When using pulseIn() I noticed strange results when I used a timeout paramter of 1/2 second. In the wiring_pulse code it handles the timeout by calculating how many iterations through the code and calls microsecondsToClockCycles(timeout) in wiring.h to get this number. In wiring.h this is defined as follows:
So if F_CPU is 16Mhz for an ATMEGA and one uses a timeout of say 500,000microseconds you end up with ( ((500,000) * (16,000,000 / 1000L)) / 1000L )
Because of the order of operation you will overflow an unsigned long
Changing the order to this #define microsecondsToClockCycles(a) ( ((a/1000L) * (F_CPU / 1000L)) ) will avoid the overflow
this is for arduino-0022
From Wiring_pulse.c:
unsigned long numloops = 0;
unsigned long maxloops = microsecondsToClockCycles(timeout) / 16;
// wait for any previous pulse to end
while ((*portInputRegister(port) & bit) == stateMask)
if (numloops++ == maxloops)
return 0;
BenF:
The re-ordering above will break for values of (a) less than 1000 and so no good as other parts of the core depend on this working.
Yes that makes sense. I made that code change just to get past the problem to see how pulseIn() worked.
BenF:
A simple fix might be to divide timeout by 16 prior to calling microsecondsToClockCycles as in the following:
unsigned long maxloops = microsecondsToClockCycles(timeout / 16);
Then you should be good up to about 4 seconds. Adding a note on this limitation to the pulseIn page wouldn't hurt either.
Good suggestion-it gets divided by 16 afterwards anyway.
If the CPU speed are all integral number of Mhz could also divide by 1M and multiply by timeout but i think your solution is better.
So how does this work to get the fix implemented ? I am completely new to arduino and I want to make sure I am using the "official" fixed code .
What I proposed was just a quick fix to keep you out of trouble, but as is we will loose out on granularity and we should try to improve on this as well before proposing a change.

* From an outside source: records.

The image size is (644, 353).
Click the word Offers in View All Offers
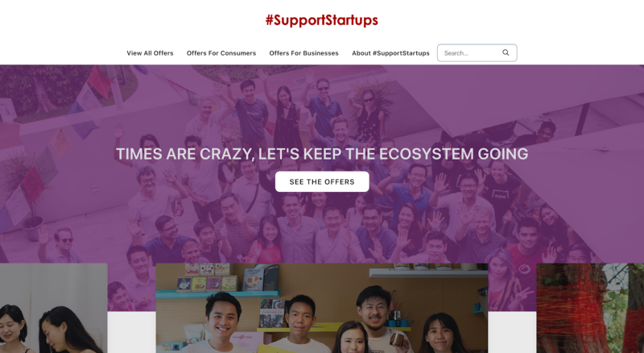click(163, 53)
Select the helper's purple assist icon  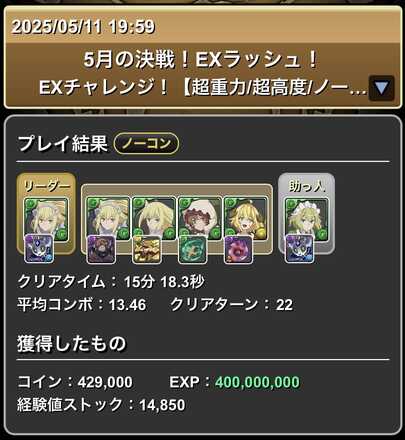pos(299,248)
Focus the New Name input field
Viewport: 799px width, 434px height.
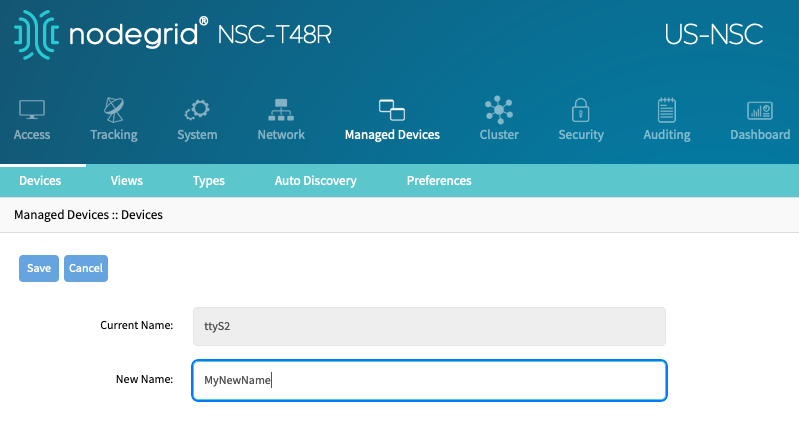point(429,381)
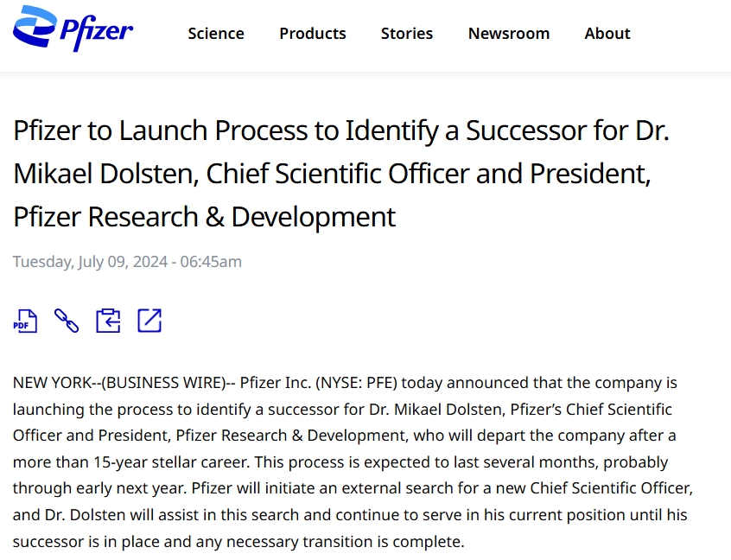Click the clipboard icon with left arrow
The height and width of the screenshot is (560, 731).
click(108, 321)
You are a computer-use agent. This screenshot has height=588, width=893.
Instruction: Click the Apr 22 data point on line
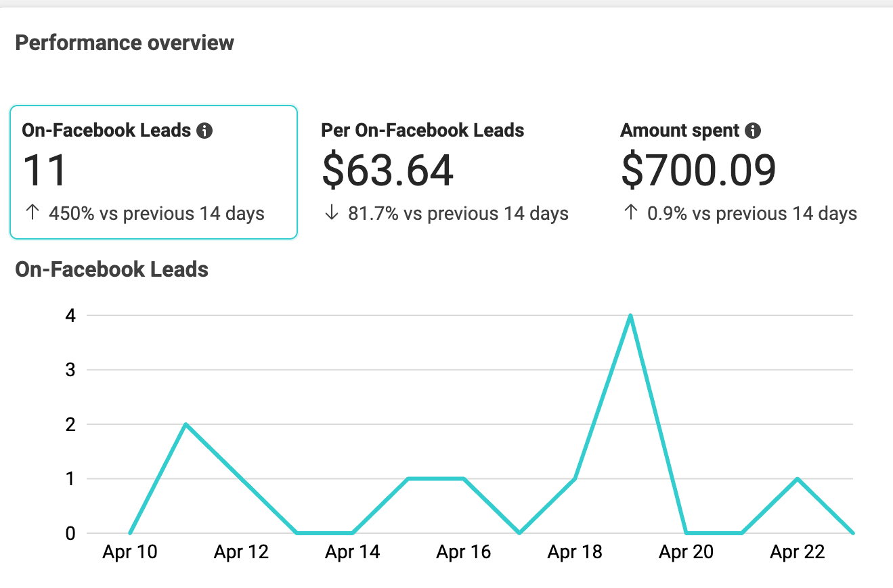[798, 479]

The following patch might be a better candidate:
unsigned long maxloops = microsecondsToClockCycles(1) * timeout / 16;
For a 16MHz clock, there will be 16 cycles per us and so we should be good up to 2^32 / 16us without overflow. That is equivalent to about 268 seconds (4 minutes and 28s). In comparison, the 022 core version will overflow for timeout’s above 250ms. Granularity will be as for the current implementation across the full timeout range. No impact on other parts of the core.
Thanks -that is better.
However, looking at this through the eyes of a new user, I would wonder why I couldn't wait longer. I could understand a lower limit of 16 us but why not be able to use the full 2^32 for the timeout -over an hour? Wouldn't that be possible if it were changed to:
unsigned long maxloops = microsecondsToClockCycles(1) * (timeout / 16);
If we divide timeout by 16, we will only be able to specify its value in steps of 16. That is any value from 1 to 15 is 0us, 16 to 31 is 16us, 32 to 47 is 32us and so forth.
The current implementation has a lower limit / resolution of 1us (16 cycles at 16 MHz) and we don’t want to change that (to 16us) as this could (and most likely will) break existing code.
Okay-valid point.
I was thinking in terms of apps where I'd be waiting longer for a pulse but this can be handled easily enough by the calling program.
I hope for others sake the documentation gets revised to reflect the change
Thanks again
BenF:
What I proposed was just a quick fix to keep you out of trouble, but as is we will loose out on granularity and we should try to improve on this as well before proposing a change.
The following patch might be a better candidate:
unsigned long maxloops = microsecondsToClockCycles(1) * timeout / 16;
For a 16MHz clock, there will be 16 cycles per us and so we should be good up to 2^32 / 16us without overflow. That is equivalent to about 268 seconds (4 minutes and 28s). In comparison, the 022 core version will overflow for timeout’s above 250ms. Granularity will be as for the current implementation across the full timeout range. No impact on other parts of the core.
I don't see this fix in the release note for 023 or 1.0. Did it make it?